Welcome to The Forgotten Memories of Vera Glass by Anna Priemaza Blog Tour!
To celebrate the release of The Forgotten Memories of Vera Glass by Anna Priemaza on November 16th, blogs across the web are featuring exclusive guest posts from Anna, as well as 5 chances to win a copy of The Forgotten Memories of Vera Glass!
Books Where the Reader Knows More Than the Characters
by Anna Priemaza
In my next book, THE FORGOTTEN MEMORIES OF VERA GLASS, things disappear from the pages of the book, and while the reader knows it is happening, the main character Vera Glass does not. She feels ongoing grief without knowing that she has lost something–or someone.
When I came up with this idea, I was excited to write it, but also aware I needed to be careful, since knowing more than the characters can sometimes be a frustrating experience as a reader. Because of this, I made sure that the main question of the book–why things were disappearing–was a mystery to both Vera and the reader.
I love it when authors incorporate the reader’s experience into their storytelling. When it’s done well, the final effect can be powerful.
Here are a few books I loved in which the authors successfully used the reader’s knowledge to add a clever and compelling layer to their story-telling:
A Girl Like That by Tanaz Bhathena
A GIRL LIKE THAT begins with its tragic ending: the two main characters, Zarin and Porus, are killed in a car crash on a highway in Jeddah, Saudi Arabia. The book then flashes back, and the rest of it tells the story of their lives leading to that point, exploring themes of misogyny, religion, class, and race. As you read the story and fall in love with the characters, the knowledge that the book can only end in their deaths hangs over everything in a sharply compelling way.

### MATERIAL SHOWN
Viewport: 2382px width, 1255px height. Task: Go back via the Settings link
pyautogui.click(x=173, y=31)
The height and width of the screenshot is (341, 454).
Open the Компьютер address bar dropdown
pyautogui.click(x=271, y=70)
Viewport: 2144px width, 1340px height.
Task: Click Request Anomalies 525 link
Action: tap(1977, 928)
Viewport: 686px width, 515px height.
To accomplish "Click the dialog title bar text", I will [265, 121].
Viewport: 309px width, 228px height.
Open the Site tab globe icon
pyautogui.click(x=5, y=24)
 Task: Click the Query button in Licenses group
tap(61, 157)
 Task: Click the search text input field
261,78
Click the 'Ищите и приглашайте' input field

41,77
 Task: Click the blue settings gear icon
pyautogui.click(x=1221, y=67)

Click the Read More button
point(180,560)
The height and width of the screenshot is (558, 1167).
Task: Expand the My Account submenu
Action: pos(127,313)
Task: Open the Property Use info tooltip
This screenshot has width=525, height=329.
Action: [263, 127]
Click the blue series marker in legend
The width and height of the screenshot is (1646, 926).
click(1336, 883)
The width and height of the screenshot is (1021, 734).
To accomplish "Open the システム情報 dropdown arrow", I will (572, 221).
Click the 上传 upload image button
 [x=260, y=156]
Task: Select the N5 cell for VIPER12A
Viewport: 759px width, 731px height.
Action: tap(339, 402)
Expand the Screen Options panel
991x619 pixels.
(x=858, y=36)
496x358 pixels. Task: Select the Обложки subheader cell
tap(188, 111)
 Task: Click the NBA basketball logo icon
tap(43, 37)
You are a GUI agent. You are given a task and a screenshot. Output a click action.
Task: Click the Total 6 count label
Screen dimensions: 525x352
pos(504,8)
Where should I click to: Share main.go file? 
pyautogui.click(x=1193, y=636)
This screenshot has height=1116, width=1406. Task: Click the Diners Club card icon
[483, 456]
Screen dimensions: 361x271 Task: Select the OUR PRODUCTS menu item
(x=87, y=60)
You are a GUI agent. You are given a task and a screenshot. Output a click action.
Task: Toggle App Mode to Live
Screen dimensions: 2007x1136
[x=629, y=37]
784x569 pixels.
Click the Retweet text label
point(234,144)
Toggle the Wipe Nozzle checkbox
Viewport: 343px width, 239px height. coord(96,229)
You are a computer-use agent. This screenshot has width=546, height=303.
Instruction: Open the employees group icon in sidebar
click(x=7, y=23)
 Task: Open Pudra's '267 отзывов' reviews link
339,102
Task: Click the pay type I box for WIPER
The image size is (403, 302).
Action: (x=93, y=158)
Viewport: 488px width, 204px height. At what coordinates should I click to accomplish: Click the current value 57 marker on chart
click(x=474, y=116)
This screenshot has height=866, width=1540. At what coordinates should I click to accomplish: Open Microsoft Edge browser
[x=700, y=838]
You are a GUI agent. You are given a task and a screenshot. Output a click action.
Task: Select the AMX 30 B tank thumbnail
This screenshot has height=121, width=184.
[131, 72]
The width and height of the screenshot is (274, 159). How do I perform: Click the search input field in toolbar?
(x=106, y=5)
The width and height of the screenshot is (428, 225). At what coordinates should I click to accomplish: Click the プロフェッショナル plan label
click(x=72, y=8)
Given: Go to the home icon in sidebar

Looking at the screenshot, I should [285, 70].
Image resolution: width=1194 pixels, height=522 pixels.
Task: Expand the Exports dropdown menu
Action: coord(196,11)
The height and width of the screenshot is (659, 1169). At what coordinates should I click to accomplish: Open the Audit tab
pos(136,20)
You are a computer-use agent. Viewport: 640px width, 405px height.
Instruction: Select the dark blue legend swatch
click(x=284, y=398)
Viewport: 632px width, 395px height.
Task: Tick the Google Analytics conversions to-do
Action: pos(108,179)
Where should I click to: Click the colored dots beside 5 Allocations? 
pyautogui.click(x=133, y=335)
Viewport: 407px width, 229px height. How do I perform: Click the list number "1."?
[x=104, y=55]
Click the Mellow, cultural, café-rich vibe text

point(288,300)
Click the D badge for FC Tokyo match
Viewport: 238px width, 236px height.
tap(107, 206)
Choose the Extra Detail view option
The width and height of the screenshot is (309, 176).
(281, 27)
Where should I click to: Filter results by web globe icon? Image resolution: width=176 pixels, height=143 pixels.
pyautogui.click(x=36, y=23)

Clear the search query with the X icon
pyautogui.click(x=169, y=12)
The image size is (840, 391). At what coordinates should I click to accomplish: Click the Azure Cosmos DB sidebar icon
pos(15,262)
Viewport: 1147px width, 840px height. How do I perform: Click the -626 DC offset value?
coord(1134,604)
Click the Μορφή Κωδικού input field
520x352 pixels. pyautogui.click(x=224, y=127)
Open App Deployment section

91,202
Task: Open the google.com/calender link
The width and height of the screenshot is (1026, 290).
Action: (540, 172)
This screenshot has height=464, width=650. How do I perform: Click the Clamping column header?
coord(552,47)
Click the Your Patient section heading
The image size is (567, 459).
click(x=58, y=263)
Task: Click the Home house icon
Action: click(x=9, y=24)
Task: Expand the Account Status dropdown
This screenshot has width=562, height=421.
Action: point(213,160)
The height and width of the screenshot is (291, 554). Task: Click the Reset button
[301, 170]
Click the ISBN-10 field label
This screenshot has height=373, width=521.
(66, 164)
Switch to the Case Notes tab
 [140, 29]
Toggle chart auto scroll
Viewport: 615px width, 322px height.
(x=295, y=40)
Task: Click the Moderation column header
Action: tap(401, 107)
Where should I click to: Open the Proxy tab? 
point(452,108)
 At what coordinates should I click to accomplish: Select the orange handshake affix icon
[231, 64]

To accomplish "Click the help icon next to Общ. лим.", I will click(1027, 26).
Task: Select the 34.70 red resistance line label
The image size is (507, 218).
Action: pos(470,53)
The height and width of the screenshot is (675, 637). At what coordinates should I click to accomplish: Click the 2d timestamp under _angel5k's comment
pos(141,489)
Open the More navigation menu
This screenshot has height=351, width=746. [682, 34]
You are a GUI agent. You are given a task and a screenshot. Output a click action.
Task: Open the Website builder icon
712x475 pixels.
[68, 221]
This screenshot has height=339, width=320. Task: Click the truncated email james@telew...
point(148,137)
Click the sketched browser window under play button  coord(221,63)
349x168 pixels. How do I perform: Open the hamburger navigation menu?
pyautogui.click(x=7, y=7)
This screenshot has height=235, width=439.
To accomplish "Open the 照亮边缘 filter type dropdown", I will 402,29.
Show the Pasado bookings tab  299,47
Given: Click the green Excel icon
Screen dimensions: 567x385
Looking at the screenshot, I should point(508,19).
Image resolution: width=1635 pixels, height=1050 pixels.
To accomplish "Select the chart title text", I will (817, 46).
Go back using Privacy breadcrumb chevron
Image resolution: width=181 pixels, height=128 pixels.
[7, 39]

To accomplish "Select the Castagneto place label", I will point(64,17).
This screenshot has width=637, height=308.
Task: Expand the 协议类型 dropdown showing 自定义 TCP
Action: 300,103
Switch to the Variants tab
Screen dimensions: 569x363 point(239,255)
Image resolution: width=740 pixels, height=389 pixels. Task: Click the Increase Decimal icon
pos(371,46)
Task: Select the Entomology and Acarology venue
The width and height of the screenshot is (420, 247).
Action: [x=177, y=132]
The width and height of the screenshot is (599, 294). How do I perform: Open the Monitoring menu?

### THINGS TO DO
**1.** Reproduce the stretch of the guest post from "I love it when" through "sharply compelling way." word for word.
**2.** Pick up the guest post about books where the reader knows more than the characters, and continue it from right after its last sentence.

### RESPONSES FOR EACH TASK
**1.**
I love it when authors incorporate the reader’s experience into their storytelling. When it’s done well, the final effect can be powerful.
Here are a few books I loved in which the authors successfully used the reader’s knowledge to add a clever and compelling layer to their story-telling:
A Girl Like That by Tanaz Bhathena
A GIRL LIKE THAT begins with its tragic ending: the two main characters, Zarin and Porus, are killed in a car crash on a highway in Jeddah, Saudi Arabia. The book then flashes back, and the rest of it tells the story of their lives leading to that point, exploring themes of misogyny, religion, class, and race. As you read the story and fall in love with the characters, the knowledge that the book can only end in their deaths hangs over everything in a sharply compelling way.

**2.**
A Face Like Glass by Frances Hardinge
In Frances Hardinge’s delightfully quirky fantasy, A FACE LIKE GLASS, citizens of the underground city of Caverna are born with blank faces, and they must learn (and pay exorbitantly for) the facial expressions they choose to display throughout their lives. But 12-year-old Neverfell’s face shows every emotion she feels, which terrifies everyone who looks upon it. Because of this, Cheesemaster Grandible, who has raised her since she dropped into one of his cheese vats as a young girl with no memory of where she came from, has her wear a mask at all times. Of course, as readers we recognize ourselves in Neverfell’s monstrous facial expressions, giving us peculiar insight in identifying the true monsters of this underground world.
The Assassination of Brangwain Spurge by M. T. Anderson and Eugene Yelchin
In THE ASSASSINATION OF BRANGWAIN SPURGE, M.T. Anderson and Eugene Yelchin tell the story of elfin historian Brangwain Spurge’s foray into goblin territory in a creatively brilliant way. The story is narrated mostly by nerdy and adorable goblin archivist Werfel, who is trying his utmost to be a pleasant host to this elfin ambassador. However, the illustrated missives Brangwain sends back home reveal to the reader the ongoing cultural misunderstandings, stereotypes, and differing perspectives that continually threaten the success of the mission and the overall peace between the two nations. The readers understand every miscommunication the main characters don’t realize they’re having, providing a fascinating perspective to the story.
“The narrative concepts are novel, and the characters are easy to feel empathy for… A clever head trip.”
– Kirkus Reviews
A mind-bending YA novel about a world where everyone has a bit of magic in them—but some magic is being used to change the world in unspeakable ways.
Vera has a nagging feeling that she’s forgetting something. Not her keys or her homework—something bigger. Or someone. When she discovers her best friend Riven is experiencing the same strange feeling, they set out on a mission to uncover what’s going on. Everyone in Vera’s world has a special ability—a little bit of magic that helps them through the day. Perhaps someone’s ability is interfering with their memory? Or is something altering their very reality? Vera and Riven intend to fix it and get back whatever or whomever they’ve lost. But how do you find the truth when you can’t even remember what you’re looking for in the first place? The Forgotten Memories of Vera Glass is a cleverly constructed, heartbreaking, and compelling contemporary YA novel with a slight fantasy twist about memory, love, grief, and the invisible bonds that tie us to each other.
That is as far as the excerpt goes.